**** Extract

It seems that inspiration is often seen as something of a mystery. How do we get great ideas? Where do they come from? How do we create the circumstances under which inspiration can arise?

My take on this is that the feeling of being inspired is a wonderful thing, but it is fruitless to wait for 'inspired moments' in order to create something good. In essence, I agree with Edison on the relationship between inspiration and perspiration in the creative process.

Here's another question:
What does it mean if something comes easily to you?
(a) You are inspired; or
(b) You are working within your comfort zone, not really trying anything you haven't done before.
I can only answer for myself, and say that lots of times for me that answer is (b).

Something I have said in class is that it helps to think of composition like a job. If you were a film music composer, and a director said, "we need x minutes of music for a chase scene, y minutes for a love scene, and z minutes for a scene where the protagonist is verging on madness... Oh, and we need all that in 24 hours!", you would probably get busy and write all that music as quickly as possible, knowing that if you failed to do so, or if the music wasn't very good, the director would find someone else to do the job.

********
**** Material

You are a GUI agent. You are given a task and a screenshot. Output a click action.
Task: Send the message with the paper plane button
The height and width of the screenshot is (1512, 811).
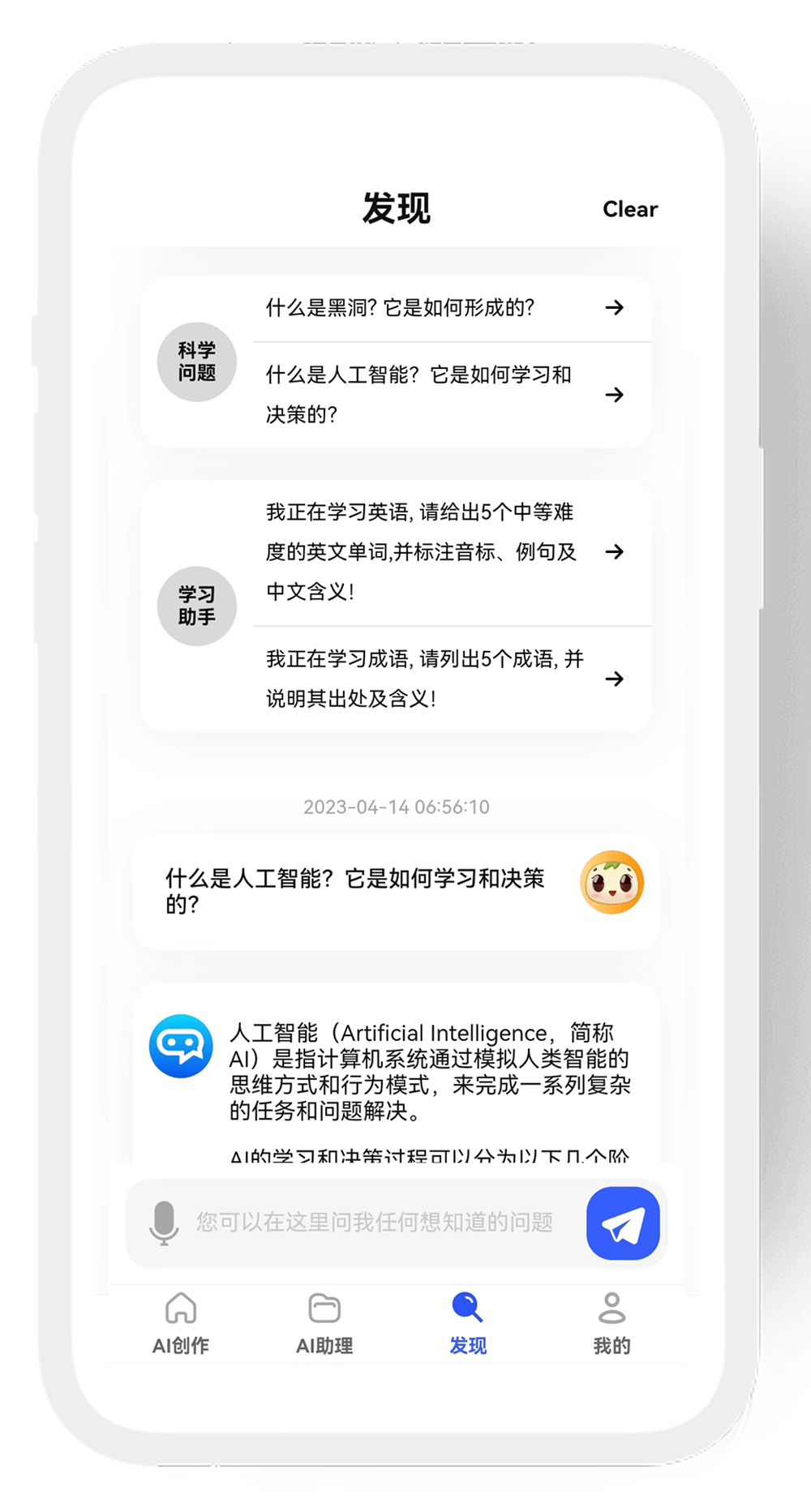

********

[Request 1]: In the extract on inspiration, whose view does the writer share about the relationship between inspiration and perspiration in the creative process?
[Request 2]: Rewrite the part of the extract on inspiration that begins at the words "It seems that" and ends after "haven't done before.", putting "safe territory" in place of "comfort zone".

[Complete response 1]: Edison's

[Complete response 2]:
It seems that inspiration is often seen as something of a mystery. How do we get great ideas? Where do they come from? How do we create the circumstances under which inspiration can arise?

My take on this is that the feeling of being inspired is a wonderful thing, but it is fruitless to wait for 'inspired moments' in order to create something good. In essence, I agree with Edison on the relationship between inspiration and perspiration in the creative process.

Here's another question:
What does it mean if something comes easily to you?
(a) You are inspired; or
(b) You are working within your safe territory, not really trying anything you haven't done before.